Some other sources which flag the use of the word "dummy":

Another document mentioning how it causes harm:

“Dummy” and similar terms stigmatize mental disabilities. The alternatives are clearer.

MarcoGorelli commented 2 years ago

Thanks @davidcavazos

Reopening then - perhaps we can discuss this in the next dev meeting (which btw anyone is welcome to attend)

davidcavazos commented 2 years ago

So far, some alternatives are:

Maybe we could open a voting to finalize the name.

davidcavazos commented 2 years ago

Thanks @davidcavazos

Reopening then - perhaps we can discuss this in the next dev meeting (which btw anyone is welcome to attend)

Thanks, I've added it to my calendar

TheNeuralBit commented 2 years ago

Another point I'd like to bring over from https://github.com/pandas-dev/pandas/issues/48250#issuecomment-1227642106:

My takeaway from [the discussion in #35724] is that adding a separate get_indicators (or some other agreed upon alternative) would be amenable. From there we could either:

  • Deprecate and ultimately remove get_dummies, or
  • Prefer get_indicators in documentation to nudge users there

It seems the former was rejected, but the latter could be acceptable. Could we pursue that approach?
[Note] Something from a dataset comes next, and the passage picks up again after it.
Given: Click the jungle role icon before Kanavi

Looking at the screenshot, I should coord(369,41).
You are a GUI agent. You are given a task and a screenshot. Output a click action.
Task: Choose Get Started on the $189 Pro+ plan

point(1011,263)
jbrockmendel commented 2 years ago

can be offensive to some people

Is there evidence on this?

Some other sources which flag the use of the word "dummy":

I do not find these compelling. They also suggest replacing "normal" with "typical". Should scipy/statsmodels deprecate references to the Normal Distribution?

https://twitter.com/jbarro/status/1467250971361386505

“inclusive language” — that is, the creation of a long list of weird required adjustments to language, separating those who know and subscribe to all the latest rules from those who don’t — is not actually inclusive.

davidcavazos commented 2 years ago

Nobody expects anyone to know all the words, but there's also a long historical background of poor choices of words which convey a negative context or are sensitive to groups of people (like master, slave, kill, etc). Fortunately there are people who have invested the time of compiling these words into lists to make them more searchable. Many fall into gray areas, but there are some which make sense to change. That's why GitHub renamed the main branch name from master, even if that was pretty disruptive at the time.

attack68 commented 2 years ago

"Master and slave" is such an unequivocal and obvious corporate reputational risk that it had to be changed.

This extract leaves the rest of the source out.